We could also have used the shorthand ‹d
› instead of ‹[0-9]
›. We use the explicit range ‹[0-9]
› for consistency with the
other character classes, to help maintain readability. Reducing the
number of backslashes in your regexes is also very helpful if you’re
working with a programming language such as Java that requires
backslashes to be escaped in literal strings.

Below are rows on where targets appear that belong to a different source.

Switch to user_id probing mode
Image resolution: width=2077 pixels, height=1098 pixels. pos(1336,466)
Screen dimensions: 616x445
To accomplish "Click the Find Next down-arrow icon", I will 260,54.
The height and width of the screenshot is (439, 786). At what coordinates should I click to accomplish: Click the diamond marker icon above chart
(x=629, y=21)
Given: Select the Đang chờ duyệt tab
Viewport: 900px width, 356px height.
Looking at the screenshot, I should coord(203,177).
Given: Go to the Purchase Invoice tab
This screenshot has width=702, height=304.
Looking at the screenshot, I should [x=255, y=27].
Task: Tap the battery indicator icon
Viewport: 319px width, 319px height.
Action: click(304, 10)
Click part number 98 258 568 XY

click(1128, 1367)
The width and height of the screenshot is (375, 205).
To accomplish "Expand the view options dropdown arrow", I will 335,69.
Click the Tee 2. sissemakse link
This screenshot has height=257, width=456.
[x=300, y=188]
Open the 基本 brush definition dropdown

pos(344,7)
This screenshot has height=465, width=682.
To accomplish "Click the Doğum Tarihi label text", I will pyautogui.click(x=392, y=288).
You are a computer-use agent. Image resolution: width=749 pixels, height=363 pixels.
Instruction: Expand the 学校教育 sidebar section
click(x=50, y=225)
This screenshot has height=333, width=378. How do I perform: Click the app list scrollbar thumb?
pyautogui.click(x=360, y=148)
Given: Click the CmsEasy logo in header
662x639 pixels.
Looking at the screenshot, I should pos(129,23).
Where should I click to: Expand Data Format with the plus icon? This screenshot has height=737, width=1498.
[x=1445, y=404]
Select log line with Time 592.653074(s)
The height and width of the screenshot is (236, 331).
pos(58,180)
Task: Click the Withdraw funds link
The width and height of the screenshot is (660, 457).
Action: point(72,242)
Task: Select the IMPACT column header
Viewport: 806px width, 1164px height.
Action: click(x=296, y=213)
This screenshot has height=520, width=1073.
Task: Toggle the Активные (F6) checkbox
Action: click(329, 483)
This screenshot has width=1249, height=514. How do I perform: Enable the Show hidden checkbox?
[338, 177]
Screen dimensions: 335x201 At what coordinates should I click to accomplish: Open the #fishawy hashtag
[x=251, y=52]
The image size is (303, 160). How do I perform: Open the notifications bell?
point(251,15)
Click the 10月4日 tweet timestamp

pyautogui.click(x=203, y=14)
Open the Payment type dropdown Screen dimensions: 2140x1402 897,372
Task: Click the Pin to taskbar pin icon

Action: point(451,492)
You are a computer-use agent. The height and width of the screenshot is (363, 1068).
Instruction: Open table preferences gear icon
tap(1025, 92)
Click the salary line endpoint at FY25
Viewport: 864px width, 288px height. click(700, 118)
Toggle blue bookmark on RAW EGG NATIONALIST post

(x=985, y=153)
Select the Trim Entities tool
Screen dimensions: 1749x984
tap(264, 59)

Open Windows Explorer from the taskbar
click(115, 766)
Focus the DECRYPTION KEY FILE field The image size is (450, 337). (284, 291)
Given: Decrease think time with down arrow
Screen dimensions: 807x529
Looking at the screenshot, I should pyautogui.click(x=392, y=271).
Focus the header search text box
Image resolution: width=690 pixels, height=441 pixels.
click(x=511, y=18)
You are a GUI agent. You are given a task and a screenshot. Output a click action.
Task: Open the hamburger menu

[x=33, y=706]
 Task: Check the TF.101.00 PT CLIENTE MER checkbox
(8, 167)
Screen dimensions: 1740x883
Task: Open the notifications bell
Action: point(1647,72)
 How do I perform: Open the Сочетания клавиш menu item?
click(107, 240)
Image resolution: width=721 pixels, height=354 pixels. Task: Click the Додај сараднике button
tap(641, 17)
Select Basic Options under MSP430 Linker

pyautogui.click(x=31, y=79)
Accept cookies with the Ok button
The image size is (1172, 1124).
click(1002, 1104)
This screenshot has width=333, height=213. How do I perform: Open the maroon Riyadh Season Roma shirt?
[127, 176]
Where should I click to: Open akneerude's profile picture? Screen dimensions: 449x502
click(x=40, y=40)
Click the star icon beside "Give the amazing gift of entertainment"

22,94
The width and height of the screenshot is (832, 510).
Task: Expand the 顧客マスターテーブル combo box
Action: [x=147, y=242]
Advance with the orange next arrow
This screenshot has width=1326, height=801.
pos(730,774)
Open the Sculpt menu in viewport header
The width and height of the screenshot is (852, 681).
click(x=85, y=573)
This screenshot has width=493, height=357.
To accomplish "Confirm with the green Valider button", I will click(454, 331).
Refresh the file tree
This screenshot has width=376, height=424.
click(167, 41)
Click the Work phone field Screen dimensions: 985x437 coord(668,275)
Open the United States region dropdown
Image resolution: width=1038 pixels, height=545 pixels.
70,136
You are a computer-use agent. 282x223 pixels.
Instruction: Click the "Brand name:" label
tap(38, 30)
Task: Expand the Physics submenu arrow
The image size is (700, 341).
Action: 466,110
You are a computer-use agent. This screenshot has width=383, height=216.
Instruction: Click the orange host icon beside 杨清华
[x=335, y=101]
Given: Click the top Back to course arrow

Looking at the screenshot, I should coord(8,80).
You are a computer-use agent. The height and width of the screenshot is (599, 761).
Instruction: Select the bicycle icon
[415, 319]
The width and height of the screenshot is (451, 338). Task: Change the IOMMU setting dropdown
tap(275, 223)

The numbers in the range 44 to 55 also need two positions, but they’re not independent. The first digit must be 4 or 5. If the first digit is 4, the second digit must be between 4 and 9. That covers the numbers 44 to 49. If the first digit is 5, the second digit must be between 0 and 5. That covers the numbers 50 to 55. To create our regex, we simply use alternation to combine the two ranges:
4[4-9]|5[0-5]
Regex options: None |
Regex flavors: .NET, Java, JavaScript, PCRE, Perl, Python, Ruby |
By using alternation, we’re telling the regex engine to match
‹4[4-9]
› or ‹5[0-5]
›. The alternation operator
has the lowest precedence of all regex operators, and so we don’t need
to group the digits, as in ‹(4[4-9])|(5[0-5)
›.
You can string together as many ranges using alternation as you want. The range 34 to 65 also has two interdependent positions. The first digit must be between 3 and 6. If the first digit is 3, the second must be 4 to 9. If the first is 4 or 5, the second can be any digit. If the first is 6, the second must be 0 to 5:
3[4-9]|[45][0-9]|6[0-5]
Regex options: None |
Regex flavors: .NET, Java, JavaScript, PCRE, Perl, Python, Ruby |
Just like we use alternation to split ranges with interdependent positions into multiple ranges with independent positions, we can use alternation to split ranges with a variable number of positions into multiple ranges with a fixed number of positions. The range 1 to 12 has numbers with one or two positions. We split this into the range 1 to 9 with one position, and the range 10 to 12 with two positions. The positions in each of these two ranges are independent, so we don’t need to split them up further:
1[0-2]|[1-9]
Regex options: None |
Regex flavors: .NET, Java, JavaScript, PCRE, Perl, Python, Ruby |
We listed the range with two digits before the one with a single
digit. This is intentional because the regular expression engine is
eager. It scans the alternatives
from left to right, and stops as soon as one matches. If your subject
text is 12
,
then ‹1[0-2|[1-9]
› matches
12
, whereas
‹[1-9]|1[0-2]
› matches
just ‹1
›. The first
alternative, ‹[1-9]
›, is
tried first. Since that alternative is happy to match just 1
, the regex engine never
tries to check whether ‹1[0-2]
› might offer a “better” solution.
The range 85 to 117 includes numbers of two different lengths. The range 85 to 99 has two positions, and the range 100 to 117 has three positions. The positions in these ranges are interdependent, and so we have to split them up further. For the two-digit range, if the first digit is 8, the second must be between 5 and 9. If the first digit is 9, the second digit can be any digit. For the three-digit range, the first position allows only the digit 1. If the second position has the digit 0, the third position allows any digit. But if the second digit is 1, then the third digit must be between 0 and 7. This gives us four ranges total: 85 to 89, 90 to 99, 100 to 109, and 110 to 117. Though things are getting long-winded, the regular expression remains as straightforward as the previous ones:
8[5-9]|9[0-9]|10[0-9]|11[0-7]
Regex options: None |
Regex flavors: .NET, Java, JavaScript, PCRE, Perl, Python, Ruby |
That’s all there really is to matching numeric ranges with regular expressions: simply split up the range until you have ranges with a fixed number of positions with independent digits. This way, you’ll always get a correct regular expression that is easy to read and maintain, even if it may get a bit long-winded.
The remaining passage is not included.